* WHAT TO WORK ON: The response should hold each line from the entries below where "MARÇO" is found.

* RECORDS PROVIDED:
---

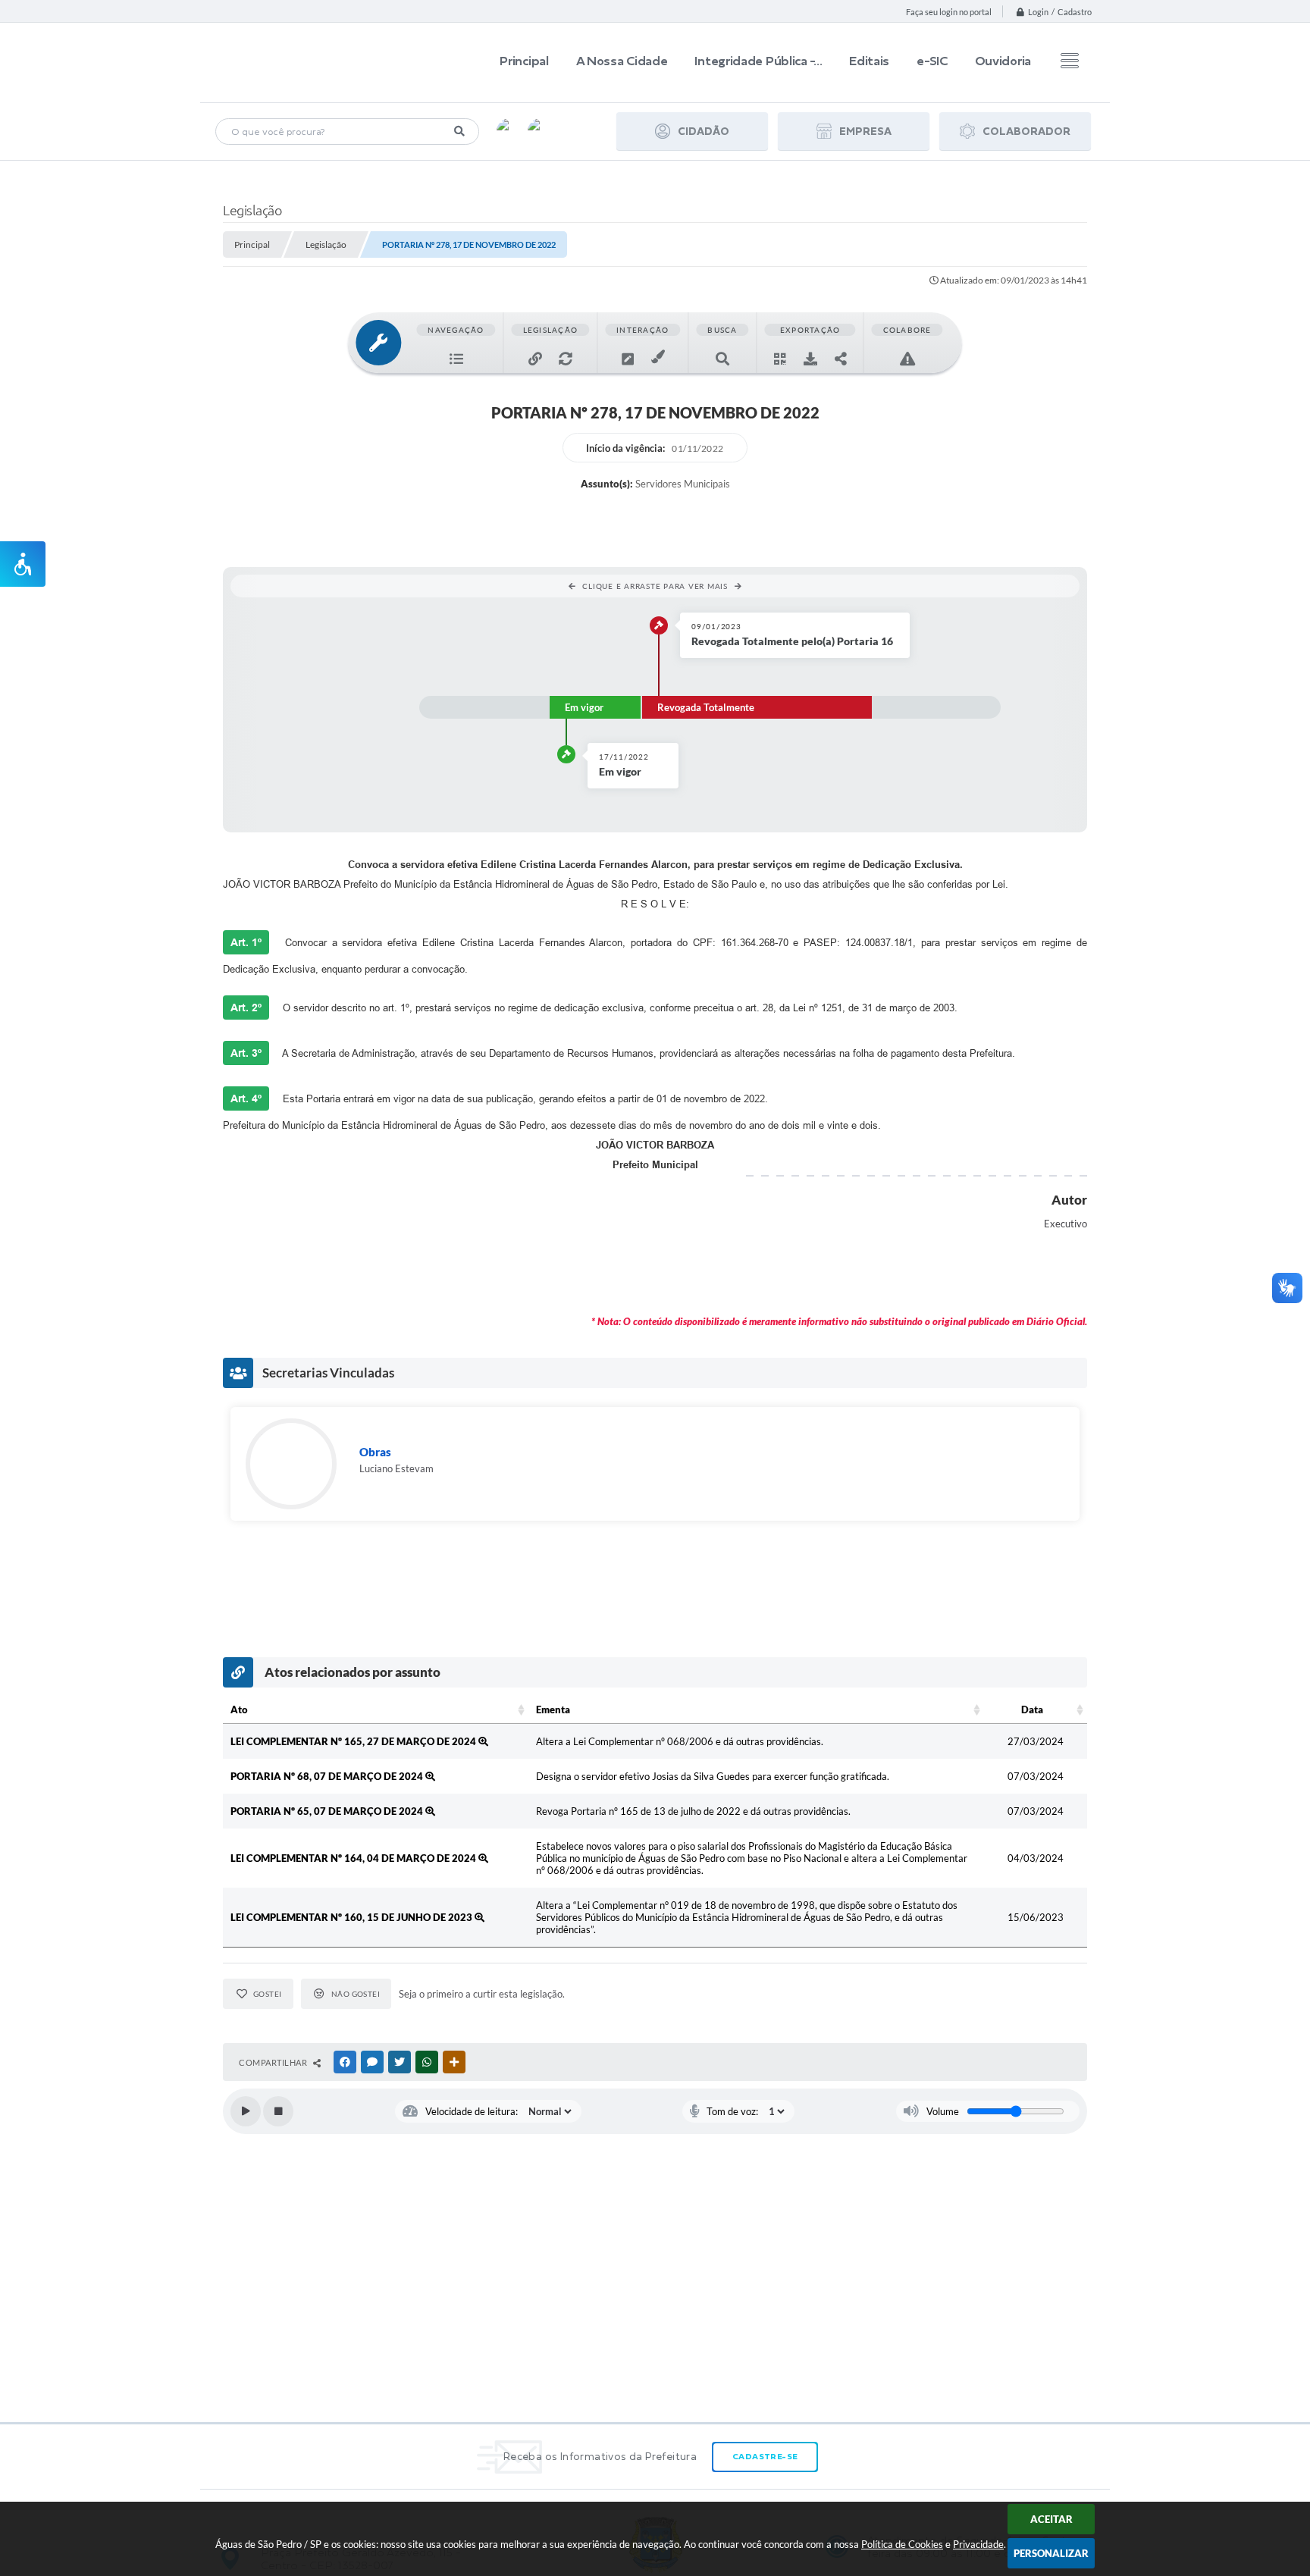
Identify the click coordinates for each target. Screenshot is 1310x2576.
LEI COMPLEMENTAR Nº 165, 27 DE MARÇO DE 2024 (354, 1741)
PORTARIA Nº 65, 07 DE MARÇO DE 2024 (327, 1811)
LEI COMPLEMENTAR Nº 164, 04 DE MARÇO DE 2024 (354, 1858)
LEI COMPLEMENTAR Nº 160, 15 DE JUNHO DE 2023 (352, 1917)
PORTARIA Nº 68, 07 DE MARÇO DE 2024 (327, 1776)
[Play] (245, 2111)
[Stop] (278, 2111)
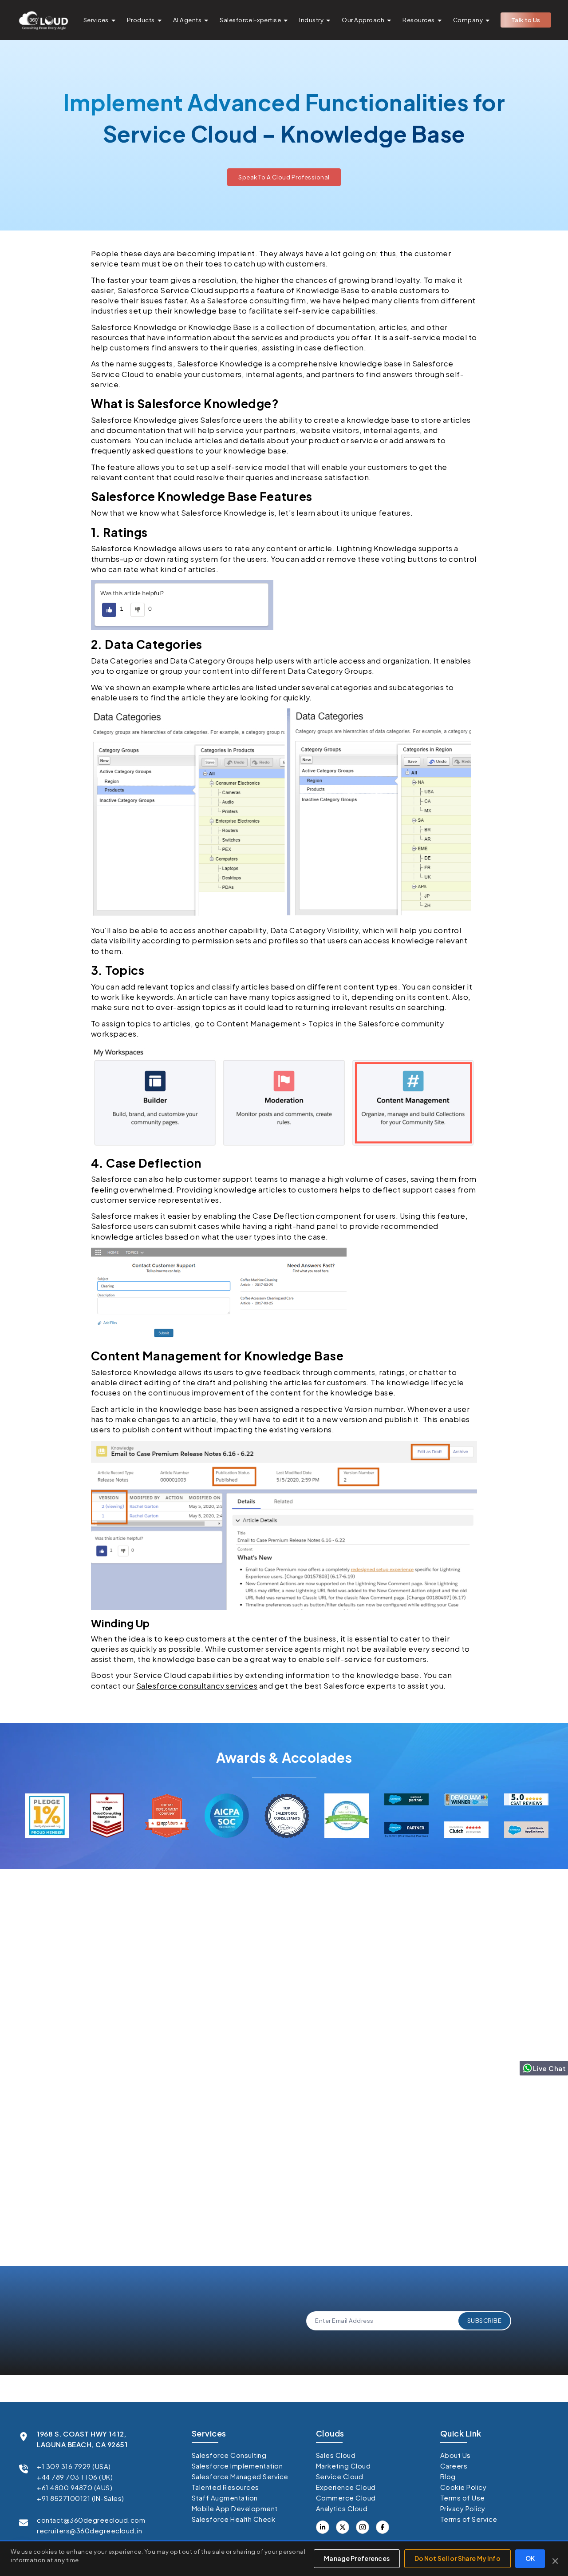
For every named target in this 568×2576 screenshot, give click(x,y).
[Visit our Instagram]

---

* RESPONSE TO THE TASK:
LEI COMPLEMENTAR Nº 165, 27 DE MARÇO DE 2024 (354, 1741)
PORTARIA Nº 65, 07 DE MARÇO DE 2024 (327, 1811)
LEI COMPLEMENTAR Nº 164, 04 DE MARÇO DE 2024 (354, 1858)
PORTARIA Nº 68, 07 DE MARÇO DE 2024 (327, 1776)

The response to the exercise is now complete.